25 October 2012

'Bribery on global scale'

THE global bribery campaign of a Reserve Bank company engulfed more than a dozen countries, according to explosive police evidence aired in court.

"I haven't seen a country which involves an agent where they [Securency] did not commit bribery," said Federal Agent Rohan Pike, testifying yesterday in the committal of eight former executives from Securency and its sister company Note Printing Australia. He also told the court he believed criminal activity continued "under the watch" of former Reserve Bank assistant governor and company chairman Bob Rankin as late as May 2009, when allegations were revealed by The Age.

Senior executives have been charged over dealings in three countries - Malaysia, Vietnam and Indonesia - between 1999 and 2006.

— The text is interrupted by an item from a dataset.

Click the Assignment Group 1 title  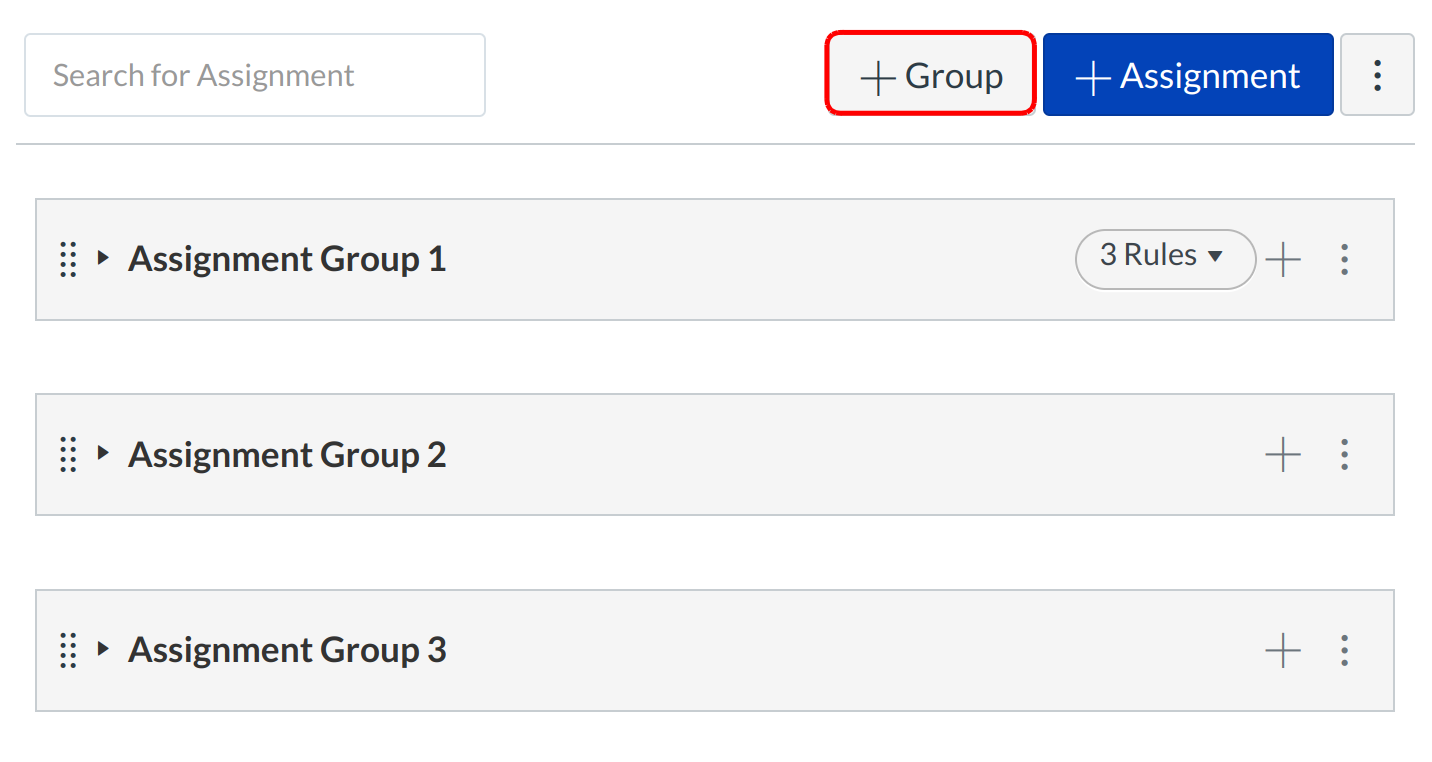point(287,259)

But Mr Pike, who led the federal police investigation, yesterday suggested the extent of the scandal was far greater. The court has previously been shown a 2007 Securency document outlining 17 countries with agents: Bangladesh, India, Angola, Botswana, Dubai, Madagascar, Mauritius, Mozambique, Namibia, South Africa, Swaziland, Uganda, China, Argentina, Uruguay, Chile and Nigeria.

Barrister Mandy Fox, representing former Securency managing director Myles Curtis, said Mr Pike should not make allegations about other countries when there was no evidence before the court and she was unable to ask further questions about it.

Mr Pike also revealed that a 10th banknote executive would be dragged into the affair, saying former Securency marketing director Joe Mamo would be charged over conspiring to pay for the son of the governor at the State Bank of Vietnam to attend Britain's Durham University.

The court heard Mr Mamo had been named as a co-conspirator in charges against others. Mr Pike said police had not yet provided the evidence brief to prosecutors, but had written to Mr Mamo's lawyers in late July or early August this year, outlining the expected charges.

Mr Pike denied Ms Fox's suggestion that police were "holding off charging him for as long as possible in the hope he will co-operate".

He agreed later when Ms Fox asked: "So you believed the criminal activity was going on in May 2009 under Dr Rankin's watch?"

In response to questions about why no statement had been taken from former Reserve Bank deputy governor Graeme Thompson, who was chairman of both company boards during the period of the charges, Mr Pike said police had met Mr Thompson but did not take a statement because "we had ample evidence of the board activities during his tenure and he couldn't add to it".

Curtis had been asked about what had been discussed with Mr Thompson "many times", Mr Pike said. "If he wants to tell us about his interactions with Mr Thompson we are all ears."

He said there was "nowhere near" enough evidence to charge Mr Thompson.

"There is evidence that Mr Thompson was involved in authorising payments and authorising illegitimate payments. But there was no evidence he knew that money was going to influence foreign officials."

Police referred the matter to ASIC for investigation of corporate malfeasance but the corporate regulator never investigated.


Now the courtroom (?) farce will start, and the 'untouchables' will remain so.